» **SUPPLIED DATA**
○ ○ ○ ○ ○ ○ ○

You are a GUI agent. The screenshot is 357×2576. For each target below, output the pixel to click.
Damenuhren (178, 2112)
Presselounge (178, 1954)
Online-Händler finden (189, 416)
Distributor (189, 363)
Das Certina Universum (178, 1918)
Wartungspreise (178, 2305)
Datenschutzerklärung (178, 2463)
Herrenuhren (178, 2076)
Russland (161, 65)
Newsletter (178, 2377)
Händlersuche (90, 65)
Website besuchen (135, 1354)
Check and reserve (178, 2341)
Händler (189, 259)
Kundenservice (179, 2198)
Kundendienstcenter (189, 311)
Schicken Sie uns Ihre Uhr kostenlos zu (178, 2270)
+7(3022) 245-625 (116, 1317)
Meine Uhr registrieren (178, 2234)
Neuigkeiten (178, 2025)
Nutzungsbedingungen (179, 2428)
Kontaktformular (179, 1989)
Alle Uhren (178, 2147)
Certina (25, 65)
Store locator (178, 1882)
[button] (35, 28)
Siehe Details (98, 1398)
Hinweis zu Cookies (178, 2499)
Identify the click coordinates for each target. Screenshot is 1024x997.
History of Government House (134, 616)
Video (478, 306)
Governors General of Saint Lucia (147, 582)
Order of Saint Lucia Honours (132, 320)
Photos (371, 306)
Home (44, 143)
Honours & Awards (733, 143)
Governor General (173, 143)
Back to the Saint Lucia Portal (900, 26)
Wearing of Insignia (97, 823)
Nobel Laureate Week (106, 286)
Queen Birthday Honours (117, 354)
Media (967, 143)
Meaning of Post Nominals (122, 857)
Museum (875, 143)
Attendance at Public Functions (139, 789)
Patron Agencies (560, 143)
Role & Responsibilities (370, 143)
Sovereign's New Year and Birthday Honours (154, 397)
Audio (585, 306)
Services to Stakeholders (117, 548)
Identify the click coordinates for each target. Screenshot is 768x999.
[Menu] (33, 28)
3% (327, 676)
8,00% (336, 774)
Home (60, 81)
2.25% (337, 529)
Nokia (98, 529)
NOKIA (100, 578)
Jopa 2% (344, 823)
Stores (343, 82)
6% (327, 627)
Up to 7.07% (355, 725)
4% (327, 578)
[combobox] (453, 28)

○ ○ ○ ○ ○ ○ ○

» **AIM**
Locate all lines in the records above that contain the word "each", and copy those lines in full. Match case exactly.

» **SOLUTION BELOW**
You are a GUI agent. The screenshot is 357×2576. For each target below, output the pixel to click.
Identify the click coordinates for each target. Screenshot is 1024x997.
Identify the click coordinates for each target. Screenshot is 768x999.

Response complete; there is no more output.